Moreover, 9%–38.5% of the patients reported pain2,4,5 after PTK during the 36 months of follow-up.1,3,4 In our study, the overall recurrent rate was 51% with an average time of 17.3±12.9 months (range 1–50 months). As for the time to recurrence, the median survival time was 29.0±6.6 months. The survival rate at 1, 2, 3, and 4 years of follow-up were 80%, 54%, 46%, and 36%, respectively. Our data indicated that PTK was effective in treating painful BK and can be used as an alternative procedure in countries with limited resources. Even though PK is the standard and preferred treatment for painful BK, however, it should be noted that in many developing countries, donors are scarce and the waiting list is extremely long that it would be unethical to make the patients suffer from both visual deterioration and recurrent pain as they wait for their treatment.

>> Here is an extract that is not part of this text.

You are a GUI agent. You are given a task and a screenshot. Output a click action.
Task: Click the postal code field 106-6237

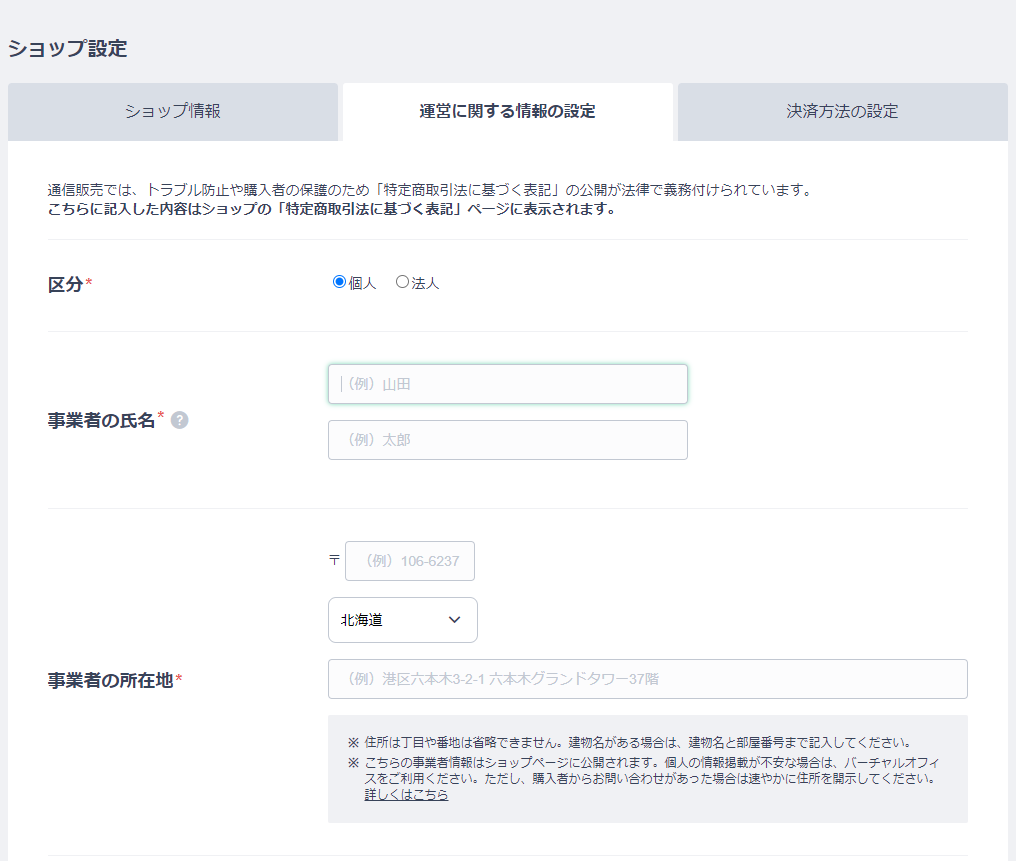[410, 561]
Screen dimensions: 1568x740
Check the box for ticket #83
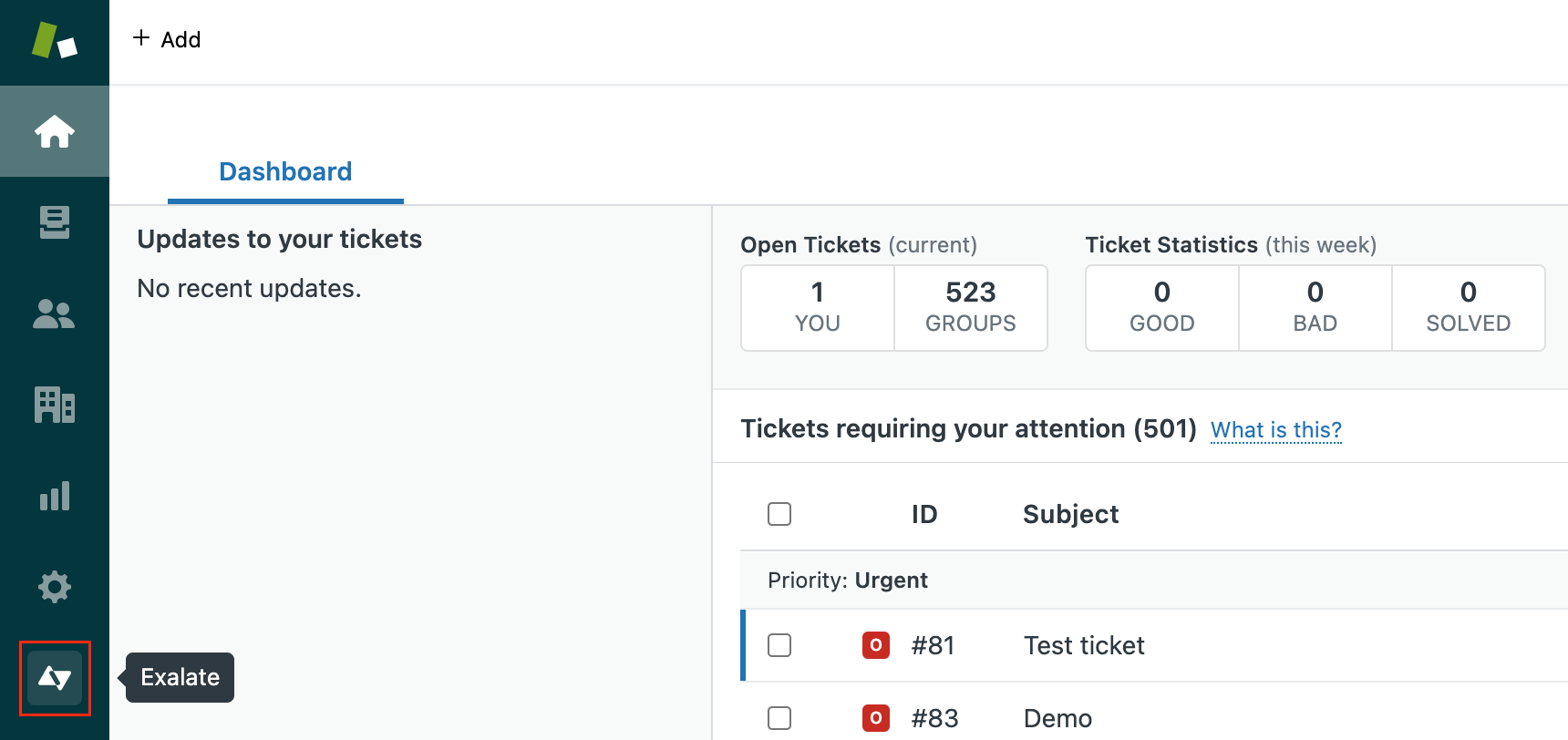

One of the limitations of this study is its retrospective nature. In this study, CCT data for 44 eyes (61.1%) were missing and hence were excluded from the statistical analysis, which could have affected the final results obtained in this study. Regardless of this, our study had a higher recurrent rate when compared to other trials,2,4,5 but that is because our study had a longer follow-up period. Besides this, we are the first and the only group to report the recurrence rate and risk factors associated with the development of recurrent painful BK after primary treatment with PTK.
As a result of our findings, we recommend that ophthalmologists need to carefully evaluate, educate, and promote general health to the patients to avoid developing systemic diseases, which was one of the risk factors associated with recurrent painful BK. In addition, other modalities of the treatment, such as AMT and use of contact lens, combined with PTK may delay the recurrence. Therefore, it is important to promote and stimulate eye donation programs so that the patients with BK can quickly obtain the standard treatment of corneal transplantation as well as minimize the duration of suffering.

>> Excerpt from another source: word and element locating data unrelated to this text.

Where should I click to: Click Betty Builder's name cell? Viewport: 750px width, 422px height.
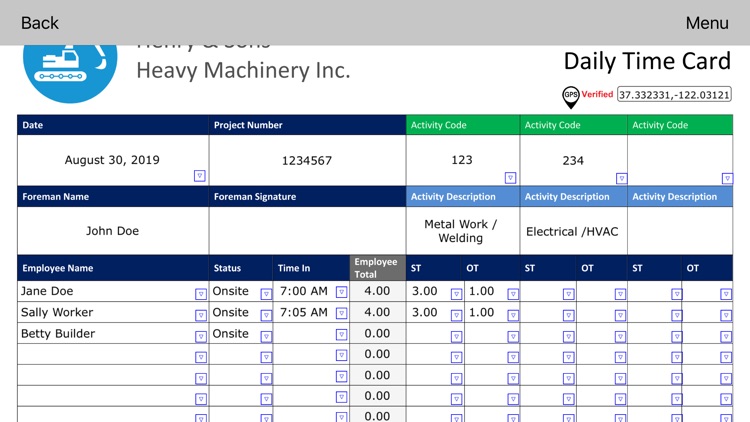pos(107,333)
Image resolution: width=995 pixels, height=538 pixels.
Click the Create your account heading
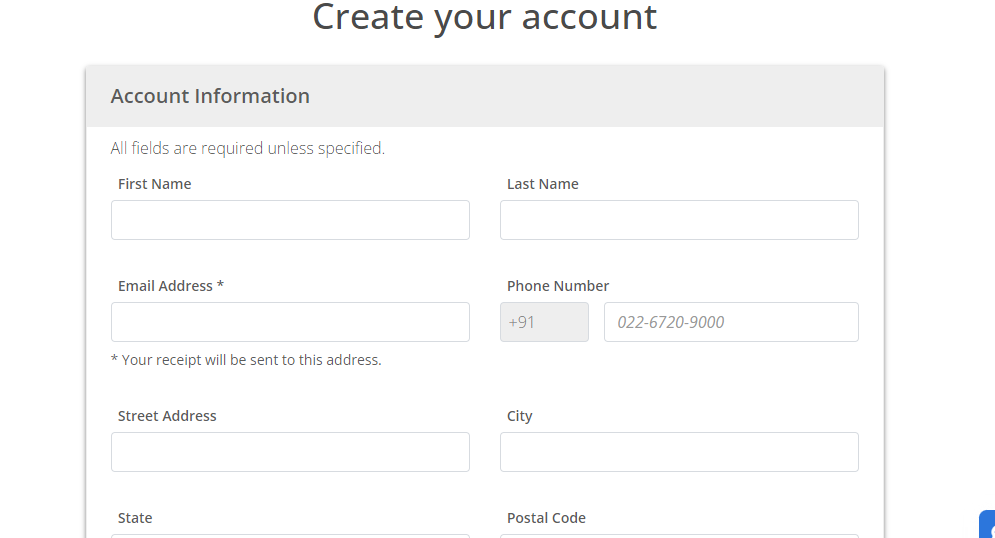pos(484,17)
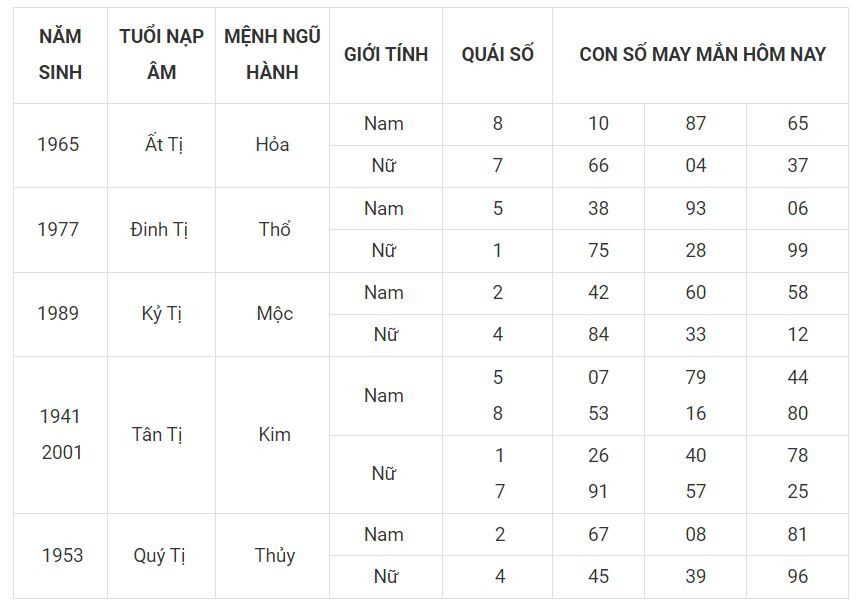Select lucky number 96 in the last row
Viewport: 859px width, 605px height.
797,576
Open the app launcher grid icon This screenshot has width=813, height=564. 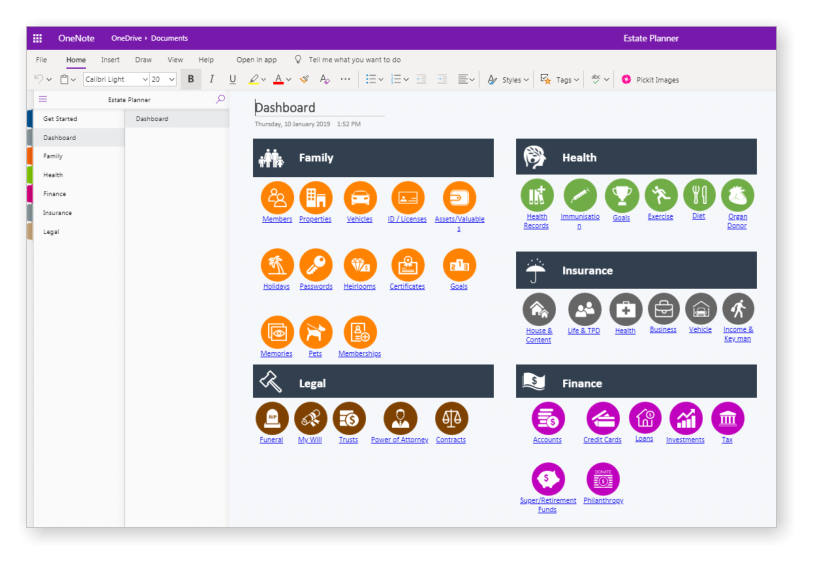coord(37,38)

Both recurrent rate and mean survival time showed that PTK is an effective procedure that can be used as an alternative in patients waiting to undergo PK. Systemic underlying diseases were significantly associated with the risk of developing recurrent painful BK.
We declare that we have no conflicts of interest or proprietary interests related to this manuscript. This article has not been previously published or considered for publication elsewhere.